—¿Podré llevarme conmigo a alquien? —preguntó Alejandro después de que hubo oído cuál era la voluntad de su padre.
—A alguna persona de servicio.
—Quiero a Leptina. ¿Y los amigos?
—¿Hefestión, Pérdicas, Seleuco y demás?
—Me gustaría.
—Irán también ellos, pero habrá lecciones que sólo tú podrás escuchar, aquellas que harán de ti un hombre distinto a todos los demás. Será tu maestro quien establezca el plan de enseñanza, las materias de estudio comunes y las reservadas a ti exclusivamente. La disciplina será férrea: no se admitirá desobediencia de ningún tipo o faltas de atención o aplicación. Y sufrirás castigos exactamente igual que el resto de tus compañeros, si te haces merecedor de ellos.
—¿Cuándo debo partir?
—Pronto.
—¿Cuándo es pronto?
—Pasado mañana. Prepara tu bagaje, elige a las personas de servicio, aparte de la muchacha, y pasa un poco de tiempo con tu madre.
Alejandro asintió y se quedó en silencio. Filipo le miró con el rabillo del ojo y vio que se mordía el labio inferior para no dejar traslucir su emoción.
Se acercó a él y apoyó una mano en uno de sus hombros.
—Es necesario, hijo mío, créeme. Quiero que te conviertas en griego, que participes de la única civilización del mundo que forma hombres y no siervos, que es depositaria de los conocimientos más avanzados, que habla la lengua en la que fueron escritas la Ilíada y la Odisea, que representa a los dioses como hombres y a los hombres como dioses... Lo cual no significa traicionar tu origen, porque seguirás siendo en cualquier caso macedonio en el fondo de tu espíritu: los hijos de los leones, leones son.

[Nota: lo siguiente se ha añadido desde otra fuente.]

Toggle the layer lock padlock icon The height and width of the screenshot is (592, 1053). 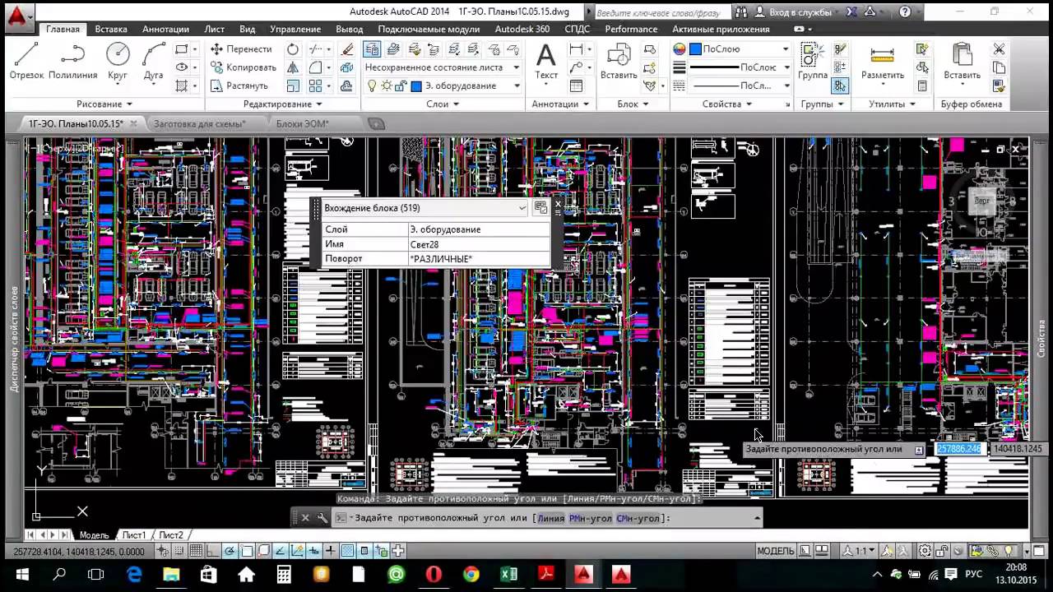(401, 86)
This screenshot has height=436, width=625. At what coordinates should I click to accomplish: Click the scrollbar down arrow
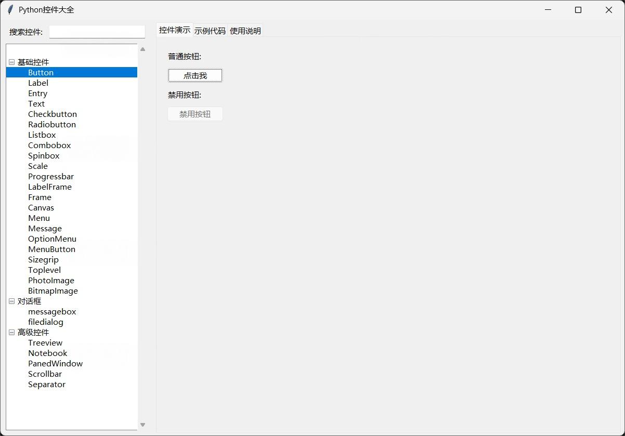click(142, 425)

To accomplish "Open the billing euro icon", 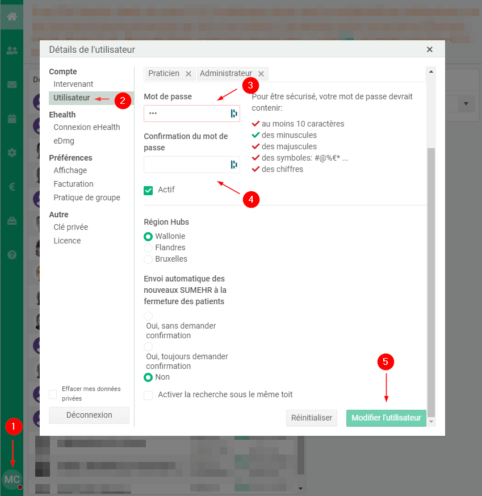I will (x=11, y=187).
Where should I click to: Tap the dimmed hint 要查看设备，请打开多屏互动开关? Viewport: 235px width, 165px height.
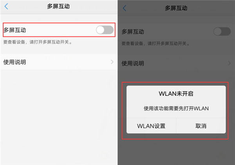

Alejandro permanecía callado y hacía girar entre sus manos el estuche con su navaja de afeitar nueva.
—No hemos estado mucho juntos, hijo —prosiguió Filipo. Y le pasaba la mano rugosa por entre los cabellos, alborotándoselos—. No ha habido tiempo. Como puedes ver, soy un soldado y he hecho por ti lo que me ha sido posible hacer; conquistarte un reino tres veces más grande que el que recibiste en herencia de tu abuelo Amintas y hacerles entender a los griegos, y de modo especial a los atenienses, que aquí hay una gran potencia que deben respetar. Pero no estoy a la altura de formar tu mente, ni lo están tampoco los maestros que has tenido hasta ahora aquí en palacio. Éstos no tienen ya nada que enseñarte.

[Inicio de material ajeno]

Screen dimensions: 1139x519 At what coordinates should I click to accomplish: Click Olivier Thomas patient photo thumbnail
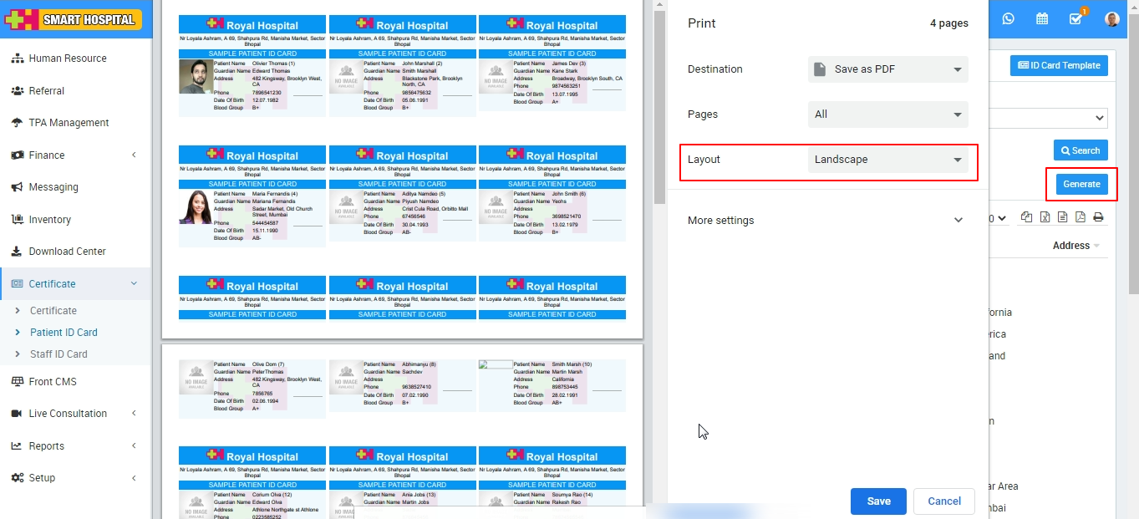pos(195,77)
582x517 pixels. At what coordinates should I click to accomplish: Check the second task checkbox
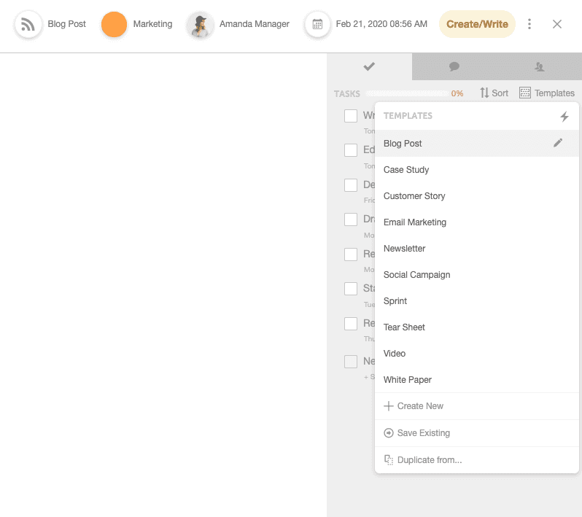coord(351,150)
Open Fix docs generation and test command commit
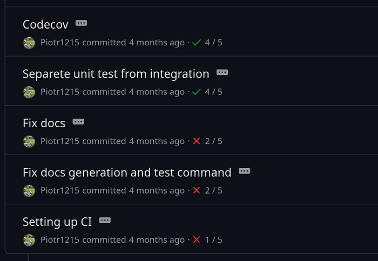Viewport: 378px width, 261px height. coord(127,173)
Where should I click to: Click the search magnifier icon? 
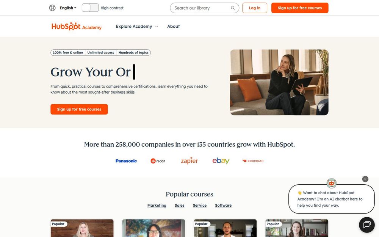click(233, 8)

—Haré tal y como lo has decidido —afirmó Alejandro—. Me iré a Mieza.
—No te estoy desterrando, hijo, nos veremos, iré a verte, y también tu madre y tu hermana podrán visitarte de vez en cuando. Sólo he querido preparar para ti un lugar de recogimiento para tus estudios. Naturalmente te seguirán también tu maestro de armas, tu instructor de equitación y tu montero mayor. No quiero un filósofo, quiero un rey.
—Como quieras, papá.
—Una cosa más. Tu tío Alejandro nos deja.
—¿Por qué?
—Hasta ahora ha sido un soberano como lo es un actor de teatro. Llevaba las vestiduras de soberano, la diadema, pero no el reino, que ha estado en realidad en manos de Aribas. Pero tu tío tiene ahora veinte años: ya es hora de que comience a trabajar. Quitaré de en medio a Aribas y le pondré en el trono de Epiro.

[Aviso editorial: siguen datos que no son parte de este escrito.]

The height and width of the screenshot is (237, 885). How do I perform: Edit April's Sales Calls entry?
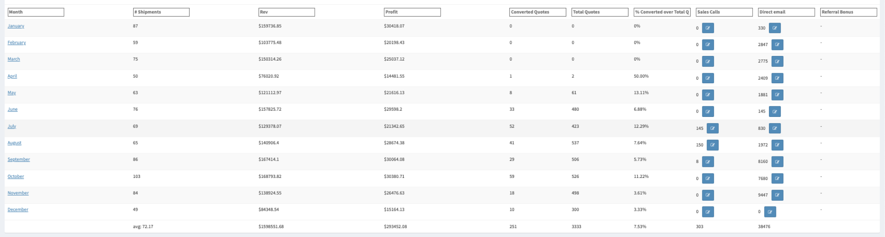(707, 78)
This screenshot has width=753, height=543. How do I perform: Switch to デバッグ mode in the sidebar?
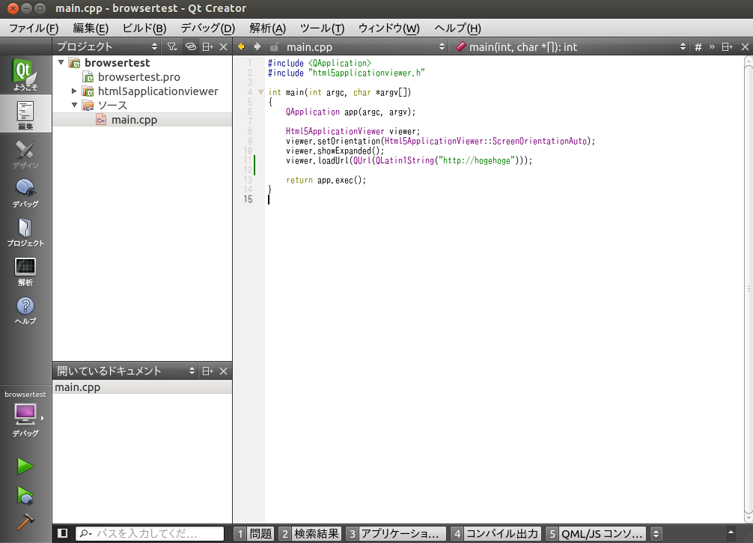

—Me alegro por él, pero lamento que parta —dijo Alejandro, habituado como estaba a escuchar los planes de su padre como si fuesen cosa hecha.
Sabía que Aribas contaba con el apoyo de los atenienses y que había una flota suya en Corcira, con un contingente de infantería de desembarco.
—¿Es cierto que los atenienses están en Corcira y preparan un desembarco? Acabarás por chocar frontalmente con ellos.
—No tengo nada contra los atenienses, es más, les admiro. Pero han de comprender que acercarse a mis fronteras es como poner la mano dentro de la boca del león. En cuanto a tu tío, también yo siento separarme de él. Es un buen muchacho y un excelente soldado y... me llevo mejor con él que con tu madre.
—Lo sé.
—Me parece que ya nos hemos dicho todo. No olvides saludar a tu hermana y, obviamente, también a tu tío. Y asimismo a Leónidas. Él no es un famoso filósofo, pero es un buen hombre que te ha enseñado todo lo que ha podido y está orgulloso de ti como si fueses su hijo.
Fuera de la puerta se oía a Peritas que rascaba tratando de entrar.
—Así lo haré —replicó Alejandro—. ¿Puedo irme?
Filipo asintió y luego se acercó a la pared de detrás del escritorio, como si buscara un documento que tuviese que consultar, pero en realidad no quería que su hijo le viera con los ojos relucientes.